Jika memang awalan "Sri" dalam kata "Sriwijaya" sebetulnya merupakan gelar kehormatan, hal ini sesuai dengan tradisi dan kebiasaan dari penggunaan gelar yang ditemukan terbentang dari India ke tanah Jawa (katakanlah: utara-selatan) dan dari Sri Lanka sampai ke Filipina (atau, katakanlah: barat-timur). Dan, berbicara tentang Sri Lanka, Mr. Fleet sebetulnya memberikan contoh bagaimana gelar ini tetap digunakan pada nama tempat “sri-Sripathayam puri” (di kota Sripatha yang termasyhur).

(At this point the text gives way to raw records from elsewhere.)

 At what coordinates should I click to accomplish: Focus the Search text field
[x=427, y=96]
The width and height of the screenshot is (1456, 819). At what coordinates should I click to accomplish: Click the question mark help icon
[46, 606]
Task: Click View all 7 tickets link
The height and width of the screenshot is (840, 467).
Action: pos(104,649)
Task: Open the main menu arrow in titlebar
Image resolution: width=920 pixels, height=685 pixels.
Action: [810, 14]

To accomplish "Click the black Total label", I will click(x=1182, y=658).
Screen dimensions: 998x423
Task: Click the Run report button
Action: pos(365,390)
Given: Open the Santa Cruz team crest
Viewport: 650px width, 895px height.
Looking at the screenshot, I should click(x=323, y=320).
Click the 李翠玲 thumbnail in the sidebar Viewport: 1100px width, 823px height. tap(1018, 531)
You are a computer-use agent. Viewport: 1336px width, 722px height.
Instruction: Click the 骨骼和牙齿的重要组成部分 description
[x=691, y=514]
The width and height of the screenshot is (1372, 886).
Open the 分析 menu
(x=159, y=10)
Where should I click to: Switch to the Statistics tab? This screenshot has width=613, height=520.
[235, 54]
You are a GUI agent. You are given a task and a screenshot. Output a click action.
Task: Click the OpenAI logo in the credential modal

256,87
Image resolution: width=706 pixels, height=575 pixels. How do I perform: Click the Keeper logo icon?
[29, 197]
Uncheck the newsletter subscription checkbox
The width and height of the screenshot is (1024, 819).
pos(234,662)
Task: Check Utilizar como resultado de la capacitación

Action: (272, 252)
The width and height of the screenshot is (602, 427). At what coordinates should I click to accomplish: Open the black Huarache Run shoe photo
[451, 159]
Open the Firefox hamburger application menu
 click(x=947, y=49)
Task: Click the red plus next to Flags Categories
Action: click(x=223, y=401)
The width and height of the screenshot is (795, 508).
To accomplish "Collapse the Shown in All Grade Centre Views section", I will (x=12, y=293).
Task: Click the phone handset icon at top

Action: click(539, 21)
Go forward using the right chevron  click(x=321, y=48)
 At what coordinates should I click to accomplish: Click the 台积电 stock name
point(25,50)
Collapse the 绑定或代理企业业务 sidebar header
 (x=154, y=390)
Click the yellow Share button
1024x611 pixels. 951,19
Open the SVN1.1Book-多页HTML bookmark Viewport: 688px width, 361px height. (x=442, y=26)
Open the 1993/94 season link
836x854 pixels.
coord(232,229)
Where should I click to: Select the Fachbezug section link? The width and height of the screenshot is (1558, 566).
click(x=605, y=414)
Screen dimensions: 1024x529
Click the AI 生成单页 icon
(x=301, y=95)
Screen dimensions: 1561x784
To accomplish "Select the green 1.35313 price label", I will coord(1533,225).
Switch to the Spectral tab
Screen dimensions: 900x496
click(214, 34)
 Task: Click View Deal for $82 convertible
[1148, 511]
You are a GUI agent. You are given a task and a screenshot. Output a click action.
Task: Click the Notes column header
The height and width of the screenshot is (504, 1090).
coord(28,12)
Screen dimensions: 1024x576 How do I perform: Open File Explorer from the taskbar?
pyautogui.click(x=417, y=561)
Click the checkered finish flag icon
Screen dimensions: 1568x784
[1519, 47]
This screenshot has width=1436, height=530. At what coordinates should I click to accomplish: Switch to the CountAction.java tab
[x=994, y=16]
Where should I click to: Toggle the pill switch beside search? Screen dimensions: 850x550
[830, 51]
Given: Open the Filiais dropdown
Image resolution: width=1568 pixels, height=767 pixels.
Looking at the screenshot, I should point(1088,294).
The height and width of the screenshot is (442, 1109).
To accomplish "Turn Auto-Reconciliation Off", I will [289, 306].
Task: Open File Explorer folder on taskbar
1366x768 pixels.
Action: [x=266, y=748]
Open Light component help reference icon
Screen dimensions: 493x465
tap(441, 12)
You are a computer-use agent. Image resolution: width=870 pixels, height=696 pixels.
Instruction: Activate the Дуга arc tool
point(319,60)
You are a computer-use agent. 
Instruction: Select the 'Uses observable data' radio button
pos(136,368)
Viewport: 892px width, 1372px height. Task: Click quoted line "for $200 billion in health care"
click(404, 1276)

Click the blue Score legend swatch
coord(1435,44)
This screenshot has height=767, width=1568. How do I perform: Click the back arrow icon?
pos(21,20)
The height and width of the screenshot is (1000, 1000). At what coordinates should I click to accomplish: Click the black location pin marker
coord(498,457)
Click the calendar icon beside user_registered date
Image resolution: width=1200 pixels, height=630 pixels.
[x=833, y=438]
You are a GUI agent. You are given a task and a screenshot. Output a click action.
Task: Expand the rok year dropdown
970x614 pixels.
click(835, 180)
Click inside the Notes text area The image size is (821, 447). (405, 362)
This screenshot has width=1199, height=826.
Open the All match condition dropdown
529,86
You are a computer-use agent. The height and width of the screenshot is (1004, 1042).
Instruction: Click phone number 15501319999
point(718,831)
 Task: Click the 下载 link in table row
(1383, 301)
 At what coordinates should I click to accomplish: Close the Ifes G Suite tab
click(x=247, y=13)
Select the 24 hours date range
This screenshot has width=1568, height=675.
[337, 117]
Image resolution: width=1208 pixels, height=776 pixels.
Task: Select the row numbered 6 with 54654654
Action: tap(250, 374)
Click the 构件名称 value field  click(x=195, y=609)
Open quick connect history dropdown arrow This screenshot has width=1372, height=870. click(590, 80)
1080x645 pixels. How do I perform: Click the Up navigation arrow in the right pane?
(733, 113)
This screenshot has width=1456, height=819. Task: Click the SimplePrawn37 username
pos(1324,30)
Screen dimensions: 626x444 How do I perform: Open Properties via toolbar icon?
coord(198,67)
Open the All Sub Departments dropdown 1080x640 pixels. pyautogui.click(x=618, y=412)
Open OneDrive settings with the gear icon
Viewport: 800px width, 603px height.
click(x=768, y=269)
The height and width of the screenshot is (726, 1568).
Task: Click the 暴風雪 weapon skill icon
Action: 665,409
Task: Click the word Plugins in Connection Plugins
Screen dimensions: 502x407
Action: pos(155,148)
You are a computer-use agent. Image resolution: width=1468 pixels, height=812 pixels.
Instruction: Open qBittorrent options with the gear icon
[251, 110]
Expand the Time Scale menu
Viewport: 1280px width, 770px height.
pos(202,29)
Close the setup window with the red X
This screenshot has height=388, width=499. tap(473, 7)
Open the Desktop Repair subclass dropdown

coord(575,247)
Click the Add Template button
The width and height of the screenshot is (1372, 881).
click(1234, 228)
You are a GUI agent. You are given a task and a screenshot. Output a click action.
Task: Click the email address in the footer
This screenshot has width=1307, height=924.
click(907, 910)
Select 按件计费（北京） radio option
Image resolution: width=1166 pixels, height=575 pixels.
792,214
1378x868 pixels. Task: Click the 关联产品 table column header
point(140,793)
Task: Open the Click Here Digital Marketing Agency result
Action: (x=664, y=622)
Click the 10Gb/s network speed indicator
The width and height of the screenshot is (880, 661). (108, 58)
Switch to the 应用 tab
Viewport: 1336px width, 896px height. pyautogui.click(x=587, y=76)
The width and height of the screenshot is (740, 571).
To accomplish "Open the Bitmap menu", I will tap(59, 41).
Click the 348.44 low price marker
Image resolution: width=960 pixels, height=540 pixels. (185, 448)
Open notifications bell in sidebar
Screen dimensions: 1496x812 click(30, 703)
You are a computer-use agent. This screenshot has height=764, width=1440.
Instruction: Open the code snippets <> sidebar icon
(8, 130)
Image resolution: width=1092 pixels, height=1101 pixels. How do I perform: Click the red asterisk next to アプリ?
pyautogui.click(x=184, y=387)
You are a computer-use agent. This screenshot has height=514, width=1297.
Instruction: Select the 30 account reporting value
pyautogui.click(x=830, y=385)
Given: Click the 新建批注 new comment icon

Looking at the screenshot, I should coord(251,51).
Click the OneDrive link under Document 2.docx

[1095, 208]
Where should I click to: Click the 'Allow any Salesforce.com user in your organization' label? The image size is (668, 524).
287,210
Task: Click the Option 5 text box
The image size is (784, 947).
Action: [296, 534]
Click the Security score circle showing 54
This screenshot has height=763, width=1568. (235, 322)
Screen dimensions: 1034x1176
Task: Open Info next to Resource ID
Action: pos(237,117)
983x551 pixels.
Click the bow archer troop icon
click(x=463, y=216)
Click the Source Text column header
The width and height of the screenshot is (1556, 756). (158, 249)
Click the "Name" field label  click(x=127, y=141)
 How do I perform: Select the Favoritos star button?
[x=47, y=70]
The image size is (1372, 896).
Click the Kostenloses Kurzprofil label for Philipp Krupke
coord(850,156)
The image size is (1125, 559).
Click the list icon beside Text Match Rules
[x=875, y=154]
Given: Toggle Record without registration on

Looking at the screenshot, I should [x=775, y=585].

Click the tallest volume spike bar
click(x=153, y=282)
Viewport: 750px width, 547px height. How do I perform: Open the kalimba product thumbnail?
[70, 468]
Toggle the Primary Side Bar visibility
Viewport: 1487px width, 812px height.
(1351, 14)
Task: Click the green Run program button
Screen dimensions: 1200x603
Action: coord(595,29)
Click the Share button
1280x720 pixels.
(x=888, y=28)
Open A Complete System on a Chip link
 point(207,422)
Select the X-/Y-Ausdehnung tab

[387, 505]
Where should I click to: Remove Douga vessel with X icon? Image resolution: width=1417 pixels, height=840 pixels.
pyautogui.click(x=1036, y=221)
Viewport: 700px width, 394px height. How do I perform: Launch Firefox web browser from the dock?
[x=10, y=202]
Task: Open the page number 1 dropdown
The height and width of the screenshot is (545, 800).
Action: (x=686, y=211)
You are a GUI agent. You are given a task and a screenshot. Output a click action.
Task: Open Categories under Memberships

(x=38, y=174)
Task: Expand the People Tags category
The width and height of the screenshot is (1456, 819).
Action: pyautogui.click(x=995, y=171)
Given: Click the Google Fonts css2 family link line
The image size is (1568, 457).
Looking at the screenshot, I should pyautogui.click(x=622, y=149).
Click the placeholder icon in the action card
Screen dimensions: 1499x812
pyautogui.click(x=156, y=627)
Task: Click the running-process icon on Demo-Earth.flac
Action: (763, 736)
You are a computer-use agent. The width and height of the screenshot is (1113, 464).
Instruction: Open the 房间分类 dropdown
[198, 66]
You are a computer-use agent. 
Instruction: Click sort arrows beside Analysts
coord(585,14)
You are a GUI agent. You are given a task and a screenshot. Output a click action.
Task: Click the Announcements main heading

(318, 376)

Contoh ini mungkin bisa digunakan untuk dikembangkan lebih lanjut – di sini, tentu dengan catatan: jika nama “Sriwijaya” memang merujuk pada nama suatu tempat/wilayah kerajaan.

Penggunaan Gelar "Sri" pada Nama Tempat

Jika kita mau melihat contoh sederhana, cara yang paling mudah untuk melihat penggunaan gelar "Sri" pada nama tempat terdapat pada laman “S(h)ri” dalam situs Wikipedia. Ini cara paling mudah. Sayangnya, kebanyakan contoh yang diberikan kurang akurat baik secara etimologis maupun historis. Dalam artian, tidak semua kata “Sri” yang dicontohkan dalam nama-nama tempat tersebut merujuk pada gelar “Sri”: ada yang merupakan kependekan dari nama Sang Mahadewa Siwa (Shiva) seperti pada nama “Shimoga”, ada yang terbentuk dari nama dewi kemakmuran (dewi Lakshmi di India atau dewi Sri di Indonesia) seperti pada nama “Srinagar” dan "Seri Menanti", dan sebagainya. Sayangnya juga, tidak semua nama-nama tempat ini menyediakan informasi terkait asal-usul dari nama tersebut, yang semakin mempersulit penelusuran. Tetapi, tetap, terdapat beberapa contoh penggunaan gelar “Sri” di depan nama wilayah yang cukup pasti, seperti pada nama “Sri Lanka”.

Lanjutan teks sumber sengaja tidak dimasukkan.